Ha! I write a column now for Shortlist magazine and that's become a place I can pour out a lot of the things that would have probably ended up being routines. I feel like the muscle, even though it's not being fully exercised, has not totally seized up. There's still a time every week for me to sit down and churn out something that is relatively entertaining.
So the mic has - metaphorically - been put back on the stand for your comedy work?
For my last gig at the Comedy Store I was compering and when I went on to introduce the second act I knew it was the end because - as a compere - that's really the last great bit you have to do. When I got to the end of my bit, I walked off stage and as I put the mic in the stand there was a real sense of internal monologue where I was thinking: 'That's me and stand-up done. Well goodbye old chum, you've been very good to me!'
I walked into the dressing room and in the time I'd been on stage, Eddie Izzard had walked in. He was just hanging out backstage and we got talking and I told him how it was funny that he was one of the people for me that, as a kid, really inspired me.

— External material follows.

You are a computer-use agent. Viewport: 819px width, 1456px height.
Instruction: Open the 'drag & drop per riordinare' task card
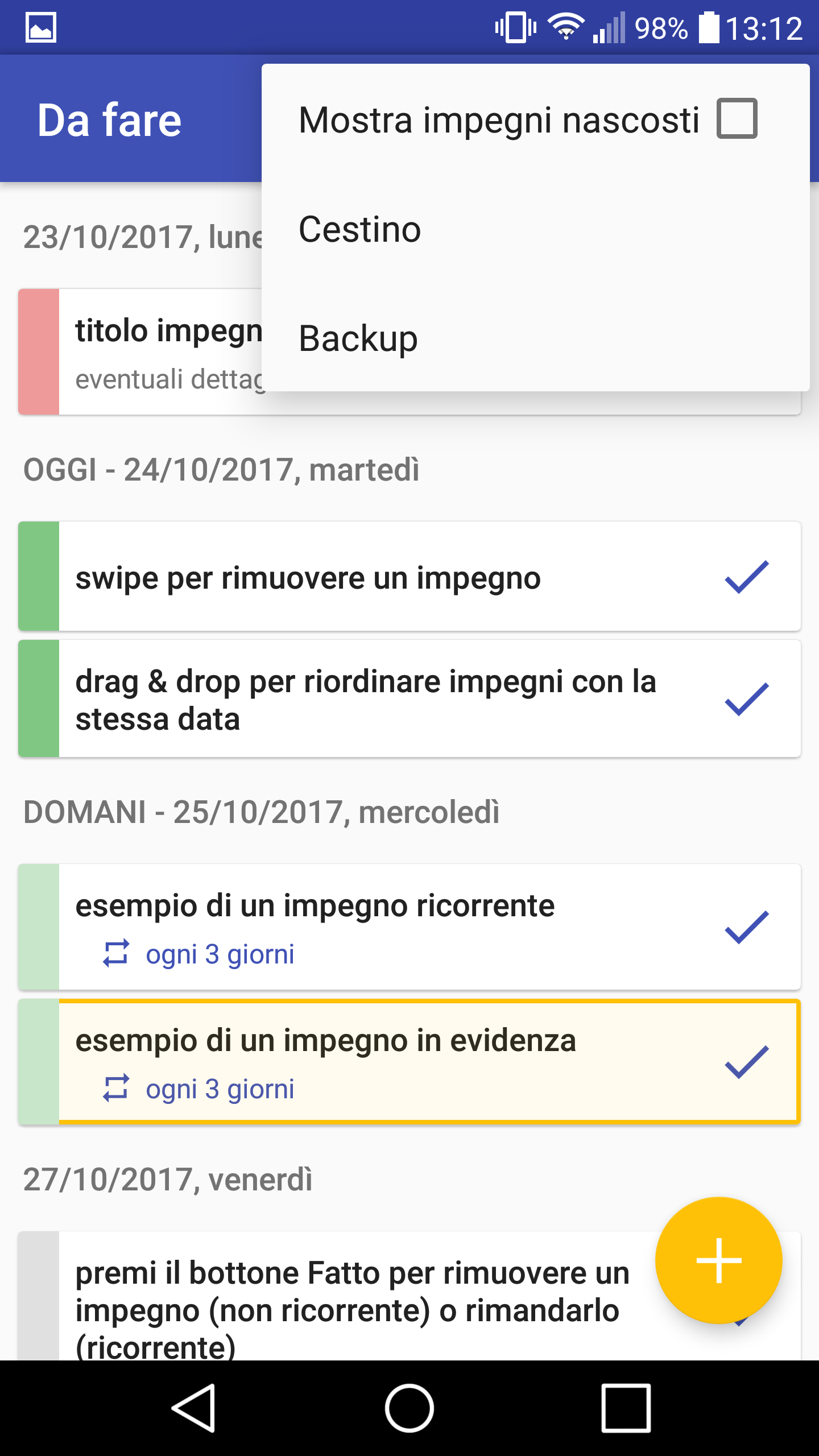[x=365, y=700]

I told him that to have him there in the room on the last night that I was doing stand-up was really powerful. To which he said to me, "Oh, you can't quit. You don't quit. I've spoken with Phil Jupitus, Paul Merton, Alan Davies... all people who have had time away and they have all said that once you're a stand-up there isn't anything you can do where you don't feel like you should be back on stage. By all means, go off and do other things but never think that you're not a stand-up. That's who you are - you're just a stand-up who is doing other things."
So I had literally about 6 minutes in my life where I was allowed to think that I was done with stand-up before one of my comedy heroes tells me not to be so f**king stupid!